In Future Shock and its sequels, Alvin and Heidi Toffler wrote about the impact of increasing change on society. Some people compensate for change by clinging harder to a vanishing certainty about a life that never was. These folks believe in a fixed Truth and in mores pegged to the traditional, small-scale village life of New Testament times.

But villages aren’t where most of us live now. The Masters and slaves you’ll meet in this book adapt to change with grace and fluidity. Their relationships evolve, with firmness and protocol when appropriate and a lighter touch when that makes more sense. Forced to have “public” and “private” modes of interaction, they understand how the different facets of our personality must be hidden or exposed depending on the environment. Master and slave are in what seems to be an unending dance, stylized to meet their particular needs.

Some of the relationships were solemnized in a negotiated contract devoid of legal force but invested with deeply personal meaning to the people involved. The brief contract below was written for my first long-term slave. Please let me know if and how you adapt it:


1. Do what you’re told.
2. Tell me the truth.
3. Give me 100 percent effort.

In return, I will take care of you and protect you.
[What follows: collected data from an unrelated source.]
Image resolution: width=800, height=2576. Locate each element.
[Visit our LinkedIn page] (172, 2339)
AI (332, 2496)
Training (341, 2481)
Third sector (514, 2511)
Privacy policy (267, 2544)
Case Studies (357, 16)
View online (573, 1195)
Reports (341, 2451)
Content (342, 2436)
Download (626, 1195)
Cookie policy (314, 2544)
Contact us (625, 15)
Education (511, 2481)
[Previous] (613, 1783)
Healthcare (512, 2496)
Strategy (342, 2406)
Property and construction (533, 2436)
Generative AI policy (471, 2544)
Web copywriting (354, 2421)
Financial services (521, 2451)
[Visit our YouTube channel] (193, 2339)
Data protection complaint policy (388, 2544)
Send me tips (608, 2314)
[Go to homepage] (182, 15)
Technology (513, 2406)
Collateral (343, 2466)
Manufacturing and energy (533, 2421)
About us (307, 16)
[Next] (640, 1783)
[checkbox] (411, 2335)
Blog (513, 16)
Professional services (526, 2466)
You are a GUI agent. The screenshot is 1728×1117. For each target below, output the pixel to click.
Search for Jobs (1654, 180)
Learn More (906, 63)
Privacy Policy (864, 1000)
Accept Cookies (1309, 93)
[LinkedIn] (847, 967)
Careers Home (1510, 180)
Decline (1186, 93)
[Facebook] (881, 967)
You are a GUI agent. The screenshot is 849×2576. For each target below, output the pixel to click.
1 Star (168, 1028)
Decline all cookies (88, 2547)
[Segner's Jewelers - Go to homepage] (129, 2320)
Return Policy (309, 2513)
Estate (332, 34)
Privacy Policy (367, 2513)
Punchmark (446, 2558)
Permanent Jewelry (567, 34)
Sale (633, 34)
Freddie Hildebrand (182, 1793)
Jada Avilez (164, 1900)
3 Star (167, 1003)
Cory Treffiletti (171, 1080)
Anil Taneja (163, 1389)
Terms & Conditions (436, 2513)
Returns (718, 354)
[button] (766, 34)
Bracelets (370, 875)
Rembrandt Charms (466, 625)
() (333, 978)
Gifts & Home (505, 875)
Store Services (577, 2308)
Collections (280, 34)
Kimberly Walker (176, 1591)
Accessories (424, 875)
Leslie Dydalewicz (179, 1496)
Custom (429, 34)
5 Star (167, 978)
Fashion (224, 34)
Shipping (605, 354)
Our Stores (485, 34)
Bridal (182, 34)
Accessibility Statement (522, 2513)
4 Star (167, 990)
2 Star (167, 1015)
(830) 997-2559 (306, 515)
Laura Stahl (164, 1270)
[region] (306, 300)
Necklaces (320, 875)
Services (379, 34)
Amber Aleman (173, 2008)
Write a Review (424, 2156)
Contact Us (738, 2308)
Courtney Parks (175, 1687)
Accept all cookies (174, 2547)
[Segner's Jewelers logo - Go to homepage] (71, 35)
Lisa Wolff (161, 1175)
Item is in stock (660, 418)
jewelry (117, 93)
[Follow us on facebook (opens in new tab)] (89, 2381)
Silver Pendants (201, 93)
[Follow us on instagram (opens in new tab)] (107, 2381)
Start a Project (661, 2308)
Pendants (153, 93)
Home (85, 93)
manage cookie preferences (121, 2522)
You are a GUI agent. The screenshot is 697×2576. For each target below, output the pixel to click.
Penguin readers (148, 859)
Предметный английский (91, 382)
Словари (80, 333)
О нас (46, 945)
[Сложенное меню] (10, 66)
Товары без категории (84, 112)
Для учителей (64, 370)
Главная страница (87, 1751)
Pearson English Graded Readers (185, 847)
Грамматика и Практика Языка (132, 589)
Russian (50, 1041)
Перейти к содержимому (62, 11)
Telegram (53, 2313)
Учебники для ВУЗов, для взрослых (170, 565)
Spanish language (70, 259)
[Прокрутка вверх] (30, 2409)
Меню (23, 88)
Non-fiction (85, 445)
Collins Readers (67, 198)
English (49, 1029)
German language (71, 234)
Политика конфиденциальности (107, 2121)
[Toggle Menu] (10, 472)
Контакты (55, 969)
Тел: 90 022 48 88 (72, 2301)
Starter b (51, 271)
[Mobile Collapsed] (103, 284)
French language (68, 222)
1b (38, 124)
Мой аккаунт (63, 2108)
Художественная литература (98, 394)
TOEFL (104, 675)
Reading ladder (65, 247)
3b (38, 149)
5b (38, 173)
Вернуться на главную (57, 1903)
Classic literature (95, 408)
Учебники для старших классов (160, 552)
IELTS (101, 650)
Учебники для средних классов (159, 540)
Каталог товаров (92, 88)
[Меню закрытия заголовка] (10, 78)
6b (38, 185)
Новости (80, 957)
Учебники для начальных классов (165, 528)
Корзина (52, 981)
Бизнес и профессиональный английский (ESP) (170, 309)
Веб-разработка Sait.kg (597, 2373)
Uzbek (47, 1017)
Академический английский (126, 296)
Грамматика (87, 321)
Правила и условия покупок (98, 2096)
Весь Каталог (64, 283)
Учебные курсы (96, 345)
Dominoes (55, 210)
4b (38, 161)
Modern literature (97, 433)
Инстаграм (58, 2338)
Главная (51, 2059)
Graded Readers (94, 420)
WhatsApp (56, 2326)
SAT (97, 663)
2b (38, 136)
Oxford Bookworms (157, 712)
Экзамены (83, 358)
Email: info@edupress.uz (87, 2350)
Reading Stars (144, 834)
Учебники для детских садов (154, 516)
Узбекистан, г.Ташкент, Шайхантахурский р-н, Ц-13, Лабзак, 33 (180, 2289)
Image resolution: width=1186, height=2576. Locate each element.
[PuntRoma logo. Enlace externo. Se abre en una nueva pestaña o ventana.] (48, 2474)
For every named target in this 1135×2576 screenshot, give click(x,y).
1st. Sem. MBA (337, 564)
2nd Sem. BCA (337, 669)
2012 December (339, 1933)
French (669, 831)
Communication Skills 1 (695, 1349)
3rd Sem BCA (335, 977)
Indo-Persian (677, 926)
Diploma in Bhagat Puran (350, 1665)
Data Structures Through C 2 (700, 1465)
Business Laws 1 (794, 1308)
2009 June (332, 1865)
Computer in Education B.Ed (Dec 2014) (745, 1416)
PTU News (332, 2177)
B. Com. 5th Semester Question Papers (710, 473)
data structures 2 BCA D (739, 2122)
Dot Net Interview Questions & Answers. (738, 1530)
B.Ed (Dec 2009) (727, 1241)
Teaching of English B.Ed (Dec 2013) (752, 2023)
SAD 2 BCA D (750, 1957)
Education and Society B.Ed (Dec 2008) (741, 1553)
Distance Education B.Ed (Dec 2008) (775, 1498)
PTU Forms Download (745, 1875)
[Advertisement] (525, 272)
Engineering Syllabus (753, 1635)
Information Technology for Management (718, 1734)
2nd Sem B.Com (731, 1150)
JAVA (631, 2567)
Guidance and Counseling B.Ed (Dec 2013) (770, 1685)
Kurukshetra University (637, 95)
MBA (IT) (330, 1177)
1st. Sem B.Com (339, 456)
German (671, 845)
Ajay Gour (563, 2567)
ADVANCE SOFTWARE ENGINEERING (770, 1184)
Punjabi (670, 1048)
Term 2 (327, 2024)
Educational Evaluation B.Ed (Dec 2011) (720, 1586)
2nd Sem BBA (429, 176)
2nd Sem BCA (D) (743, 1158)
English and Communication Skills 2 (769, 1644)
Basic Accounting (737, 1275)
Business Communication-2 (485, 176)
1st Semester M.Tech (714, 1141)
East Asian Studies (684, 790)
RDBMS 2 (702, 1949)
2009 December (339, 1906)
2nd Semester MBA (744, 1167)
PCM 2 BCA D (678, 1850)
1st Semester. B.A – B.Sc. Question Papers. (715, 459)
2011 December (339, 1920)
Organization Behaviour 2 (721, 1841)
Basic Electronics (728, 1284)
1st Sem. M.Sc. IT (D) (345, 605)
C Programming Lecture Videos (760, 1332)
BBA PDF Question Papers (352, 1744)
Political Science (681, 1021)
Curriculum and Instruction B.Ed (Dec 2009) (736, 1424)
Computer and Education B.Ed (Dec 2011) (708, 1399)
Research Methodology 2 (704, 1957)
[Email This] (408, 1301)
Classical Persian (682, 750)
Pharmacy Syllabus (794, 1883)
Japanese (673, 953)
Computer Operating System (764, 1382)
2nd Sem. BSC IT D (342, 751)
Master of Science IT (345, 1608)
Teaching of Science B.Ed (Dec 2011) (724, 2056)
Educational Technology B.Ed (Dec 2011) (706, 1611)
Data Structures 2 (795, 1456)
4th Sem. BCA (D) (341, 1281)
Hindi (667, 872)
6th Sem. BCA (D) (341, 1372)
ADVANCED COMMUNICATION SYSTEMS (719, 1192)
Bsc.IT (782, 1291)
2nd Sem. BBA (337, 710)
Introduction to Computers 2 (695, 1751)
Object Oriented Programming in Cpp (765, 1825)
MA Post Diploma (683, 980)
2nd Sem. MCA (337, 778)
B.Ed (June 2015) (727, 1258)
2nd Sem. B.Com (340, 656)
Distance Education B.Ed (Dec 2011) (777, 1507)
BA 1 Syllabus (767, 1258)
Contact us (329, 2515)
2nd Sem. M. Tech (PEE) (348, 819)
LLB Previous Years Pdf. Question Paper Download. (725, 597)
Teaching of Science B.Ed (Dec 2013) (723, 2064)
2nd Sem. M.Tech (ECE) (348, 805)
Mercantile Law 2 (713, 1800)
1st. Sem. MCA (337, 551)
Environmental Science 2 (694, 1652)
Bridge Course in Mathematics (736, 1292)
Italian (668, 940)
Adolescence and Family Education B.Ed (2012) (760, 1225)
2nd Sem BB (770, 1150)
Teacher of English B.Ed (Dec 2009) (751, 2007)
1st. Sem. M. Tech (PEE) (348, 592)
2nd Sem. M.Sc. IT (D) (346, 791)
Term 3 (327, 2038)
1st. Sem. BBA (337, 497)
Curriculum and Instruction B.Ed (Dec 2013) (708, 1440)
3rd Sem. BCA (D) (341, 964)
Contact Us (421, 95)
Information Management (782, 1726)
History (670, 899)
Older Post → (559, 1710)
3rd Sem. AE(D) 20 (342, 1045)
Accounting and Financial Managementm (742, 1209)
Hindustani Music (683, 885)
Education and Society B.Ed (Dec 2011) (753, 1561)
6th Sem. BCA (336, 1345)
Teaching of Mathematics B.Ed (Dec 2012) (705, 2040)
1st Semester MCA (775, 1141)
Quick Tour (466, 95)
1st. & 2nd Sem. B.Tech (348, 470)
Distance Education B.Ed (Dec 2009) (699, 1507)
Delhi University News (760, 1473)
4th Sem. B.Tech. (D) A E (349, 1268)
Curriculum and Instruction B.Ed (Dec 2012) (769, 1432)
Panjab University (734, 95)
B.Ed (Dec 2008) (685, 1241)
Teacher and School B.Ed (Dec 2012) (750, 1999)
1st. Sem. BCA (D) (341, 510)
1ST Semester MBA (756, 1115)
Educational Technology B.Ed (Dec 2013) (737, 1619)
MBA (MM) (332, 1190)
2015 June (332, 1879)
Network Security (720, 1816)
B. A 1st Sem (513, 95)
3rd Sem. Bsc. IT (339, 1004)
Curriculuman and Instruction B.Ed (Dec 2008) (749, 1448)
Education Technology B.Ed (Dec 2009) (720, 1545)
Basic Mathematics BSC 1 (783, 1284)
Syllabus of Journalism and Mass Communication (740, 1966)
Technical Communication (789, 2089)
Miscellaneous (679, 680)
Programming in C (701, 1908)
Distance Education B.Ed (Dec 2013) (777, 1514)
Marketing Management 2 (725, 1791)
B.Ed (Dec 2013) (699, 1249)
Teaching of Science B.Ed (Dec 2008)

Regrets? I've had a few. I wish we had achieved more diversity in our sample set. The insights of men of color would have been interesting. And the realities of Master/slave relationships on other continents would make a fascinating counterpoint to the material we've gathered here. We leave it to others to write about non-gay male Master/slave relationships. As most of the interviews were recorded on video, there might be something interesting we can do with that in the future, like a documentary film.

I hope you will get as much out of reading our book as we learned from writing it.

Congratulations! You have made an excellent choice.

e-mail: David Schachter
San Francisco, CA
May 2009


[1] Lust is easy. Love is hard. See also limerance.
[2] To would-be authors: never ask friends for advice.
[3] You can see it at
[4] You could ask. You wouldn’t get.